--- READING PASSAGE Enclosed Below ---
Personal information
- Full name: Abdelilah Hafidi
- Date of birth: 30 January 1992 (age 34)
- Place of birth: Boujad, Morocco
- Height: 1.69 m (5 ft 7 in)
- Position: Attacking midfielder

Team information
- Current team: Raja CA
- Number: 81

Youth career
- 2004–2009: US Bejaâd
- 2009–2011: Raja CA

Senior career*
- Years: Team / Apps / (Gls)
- 2011–2022: Raja CA / 222 / (50)
- 2022–2023: Al-Hazem / 15 / (1)
- 2023–: Raja CA / 20 / (0)

International career^{‡}
- 2013–: Morocco A' / 25 / (6)
- 2013–: Morocco / 6 / (1)

Medal record
Men's football
Representing Morocco
African Nations Championship
| Winner | 2018 Morocco |  |
| Winner | 2020 Cameroon |  |

= Abdelilah Hafidi =

Moroccan footballer

Abdelilah Hafidi (born 30 January 1992) is a Moroccan professional footballer who plays as an attacking midfielder for Raja CA and the Morocco national team. He started his professional career playing for Raja CA.

==Club career==
During the 2011–12 Botola season, Hafidi was one of a few Raja CA B players who were called up to the first team as part of the team's board members plan, which sought to solve the team's financial difficulties by giving the chance to its young players to integrate into the first team. Hafidi made 11 appearances during that season. However, he did not play for most of the season, but still managed to score 3 goals in the Botola; 2 goals against Chabab Massira (4–1) and 1 goal against KAC Kenitra (5–2). Raja ended a disappointing 2011–12 season as fourth in the ranking of the Botola, which secured them a place in the Arab Champions League.
--- End of Enclosed READING PASSAGE ---
Set down the footballer profile word for word, everything from "Senior career*" down to "Morocco A' / 25 / (6)".
--- RECORDED DATA Enclosed Below ---
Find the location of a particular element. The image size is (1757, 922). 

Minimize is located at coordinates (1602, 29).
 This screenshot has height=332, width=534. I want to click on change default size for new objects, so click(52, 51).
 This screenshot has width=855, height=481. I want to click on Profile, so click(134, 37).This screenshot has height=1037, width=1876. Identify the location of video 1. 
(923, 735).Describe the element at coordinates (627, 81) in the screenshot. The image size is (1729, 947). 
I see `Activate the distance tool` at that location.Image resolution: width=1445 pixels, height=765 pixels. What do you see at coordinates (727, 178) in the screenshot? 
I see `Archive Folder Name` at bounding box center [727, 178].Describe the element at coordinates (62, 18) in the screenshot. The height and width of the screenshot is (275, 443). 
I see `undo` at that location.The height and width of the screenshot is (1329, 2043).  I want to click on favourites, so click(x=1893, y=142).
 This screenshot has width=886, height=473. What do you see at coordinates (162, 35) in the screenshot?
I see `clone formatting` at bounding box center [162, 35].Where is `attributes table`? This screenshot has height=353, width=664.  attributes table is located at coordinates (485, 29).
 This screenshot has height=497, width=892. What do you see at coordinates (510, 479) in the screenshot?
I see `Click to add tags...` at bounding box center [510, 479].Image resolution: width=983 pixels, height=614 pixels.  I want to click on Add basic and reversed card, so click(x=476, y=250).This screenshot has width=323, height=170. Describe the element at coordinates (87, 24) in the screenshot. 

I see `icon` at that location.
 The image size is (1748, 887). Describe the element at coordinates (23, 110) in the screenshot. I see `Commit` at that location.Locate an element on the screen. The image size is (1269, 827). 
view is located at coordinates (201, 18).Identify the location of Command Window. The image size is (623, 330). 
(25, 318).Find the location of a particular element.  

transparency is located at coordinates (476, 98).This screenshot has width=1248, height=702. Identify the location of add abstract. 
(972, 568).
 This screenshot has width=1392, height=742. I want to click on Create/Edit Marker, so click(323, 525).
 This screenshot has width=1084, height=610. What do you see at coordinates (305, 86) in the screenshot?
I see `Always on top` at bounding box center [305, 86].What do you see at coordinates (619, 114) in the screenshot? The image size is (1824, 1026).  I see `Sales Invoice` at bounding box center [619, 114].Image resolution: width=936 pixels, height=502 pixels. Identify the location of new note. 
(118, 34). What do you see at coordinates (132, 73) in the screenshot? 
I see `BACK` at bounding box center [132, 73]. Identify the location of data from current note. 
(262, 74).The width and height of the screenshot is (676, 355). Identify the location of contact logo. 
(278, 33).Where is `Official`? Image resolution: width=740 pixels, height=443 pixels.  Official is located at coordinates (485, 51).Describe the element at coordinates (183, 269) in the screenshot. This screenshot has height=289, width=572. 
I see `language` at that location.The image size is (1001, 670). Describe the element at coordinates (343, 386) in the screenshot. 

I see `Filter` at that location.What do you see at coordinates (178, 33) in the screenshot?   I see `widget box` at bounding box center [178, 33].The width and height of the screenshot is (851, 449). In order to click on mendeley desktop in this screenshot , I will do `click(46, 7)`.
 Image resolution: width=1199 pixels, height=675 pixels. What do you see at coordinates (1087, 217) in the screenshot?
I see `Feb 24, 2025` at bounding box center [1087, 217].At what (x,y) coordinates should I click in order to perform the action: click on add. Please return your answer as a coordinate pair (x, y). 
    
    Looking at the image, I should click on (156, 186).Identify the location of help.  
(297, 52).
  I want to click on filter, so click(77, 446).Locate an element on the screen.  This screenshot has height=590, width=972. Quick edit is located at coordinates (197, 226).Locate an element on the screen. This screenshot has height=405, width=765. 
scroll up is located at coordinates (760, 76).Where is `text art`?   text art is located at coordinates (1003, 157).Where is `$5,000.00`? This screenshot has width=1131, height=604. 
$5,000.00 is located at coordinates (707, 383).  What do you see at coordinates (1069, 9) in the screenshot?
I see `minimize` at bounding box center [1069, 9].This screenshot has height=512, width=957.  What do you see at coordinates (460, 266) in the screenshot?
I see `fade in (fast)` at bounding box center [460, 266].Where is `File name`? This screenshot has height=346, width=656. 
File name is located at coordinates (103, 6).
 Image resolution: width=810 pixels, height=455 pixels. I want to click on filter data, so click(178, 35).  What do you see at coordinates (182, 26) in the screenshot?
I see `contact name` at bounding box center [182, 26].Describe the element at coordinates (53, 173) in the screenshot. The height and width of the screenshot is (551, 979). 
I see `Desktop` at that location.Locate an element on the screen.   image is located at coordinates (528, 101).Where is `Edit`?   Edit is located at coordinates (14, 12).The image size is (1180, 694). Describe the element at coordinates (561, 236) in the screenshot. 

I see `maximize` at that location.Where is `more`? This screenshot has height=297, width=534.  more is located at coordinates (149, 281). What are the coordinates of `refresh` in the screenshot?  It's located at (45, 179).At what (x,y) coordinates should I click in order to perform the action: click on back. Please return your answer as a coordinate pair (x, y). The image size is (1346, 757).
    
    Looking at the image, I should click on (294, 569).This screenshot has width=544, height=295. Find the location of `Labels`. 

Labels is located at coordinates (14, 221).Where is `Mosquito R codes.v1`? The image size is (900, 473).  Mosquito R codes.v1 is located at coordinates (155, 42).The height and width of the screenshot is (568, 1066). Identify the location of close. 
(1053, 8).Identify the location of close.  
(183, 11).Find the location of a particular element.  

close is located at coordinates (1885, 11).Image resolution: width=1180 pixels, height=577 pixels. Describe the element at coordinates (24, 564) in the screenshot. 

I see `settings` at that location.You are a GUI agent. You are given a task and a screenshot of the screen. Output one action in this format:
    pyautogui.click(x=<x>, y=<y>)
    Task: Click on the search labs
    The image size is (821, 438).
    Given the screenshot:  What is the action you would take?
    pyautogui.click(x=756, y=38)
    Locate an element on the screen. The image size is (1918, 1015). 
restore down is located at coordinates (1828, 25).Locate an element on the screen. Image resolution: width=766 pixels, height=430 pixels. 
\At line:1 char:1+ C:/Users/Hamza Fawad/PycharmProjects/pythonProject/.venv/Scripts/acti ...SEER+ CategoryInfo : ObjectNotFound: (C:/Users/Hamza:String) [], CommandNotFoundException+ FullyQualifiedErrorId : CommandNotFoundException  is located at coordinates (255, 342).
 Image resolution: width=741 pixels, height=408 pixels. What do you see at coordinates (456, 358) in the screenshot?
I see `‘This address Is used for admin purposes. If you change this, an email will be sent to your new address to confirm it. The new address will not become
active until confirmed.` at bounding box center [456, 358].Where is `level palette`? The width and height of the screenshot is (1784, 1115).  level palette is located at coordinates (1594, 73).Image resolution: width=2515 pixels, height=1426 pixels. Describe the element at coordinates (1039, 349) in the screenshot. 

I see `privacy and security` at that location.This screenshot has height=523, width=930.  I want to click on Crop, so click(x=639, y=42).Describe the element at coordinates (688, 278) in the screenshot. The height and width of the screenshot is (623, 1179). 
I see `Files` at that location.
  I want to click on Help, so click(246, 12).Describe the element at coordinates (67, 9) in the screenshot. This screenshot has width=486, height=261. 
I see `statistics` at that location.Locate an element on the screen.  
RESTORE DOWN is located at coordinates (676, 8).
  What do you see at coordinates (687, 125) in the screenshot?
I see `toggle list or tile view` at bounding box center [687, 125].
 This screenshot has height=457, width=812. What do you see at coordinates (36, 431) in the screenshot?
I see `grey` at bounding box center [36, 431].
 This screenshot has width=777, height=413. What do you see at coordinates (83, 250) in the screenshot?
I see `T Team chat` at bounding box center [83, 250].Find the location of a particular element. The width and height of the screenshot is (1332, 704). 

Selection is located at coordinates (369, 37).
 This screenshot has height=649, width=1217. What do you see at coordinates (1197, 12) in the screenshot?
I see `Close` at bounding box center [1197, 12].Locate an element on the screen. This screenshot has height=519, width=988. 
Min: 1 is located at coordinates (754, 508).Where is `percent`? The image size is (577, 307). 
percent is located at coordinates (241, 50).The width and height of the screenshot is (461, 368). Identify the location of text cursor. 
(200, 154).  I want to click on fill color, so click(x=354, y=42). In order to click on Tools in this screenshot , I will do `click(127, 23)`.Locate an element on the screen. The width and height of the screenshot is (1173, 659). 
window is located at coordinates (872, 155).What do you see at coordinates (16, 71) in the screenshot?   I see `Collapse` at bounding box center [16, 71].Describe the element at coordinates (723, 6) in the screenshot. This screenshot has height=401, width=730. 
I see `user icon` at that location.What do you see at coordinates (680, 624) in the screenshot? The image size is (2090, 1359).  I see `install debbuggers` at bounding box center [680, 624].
--- End of Enclosed RECORDED DATA ---
:: TASK ANSWER ::
Senior career*
- Years: Team / Apps / (Gls)
- 2011–2022: Raja CA / 222 / (50)
- 2022–2023: Al-Hazem / 15 / (1)
- 2023–: Raja CA / 20 / (0)

International career^{‡}
- 2013–: Morocco A' / 25 / (6)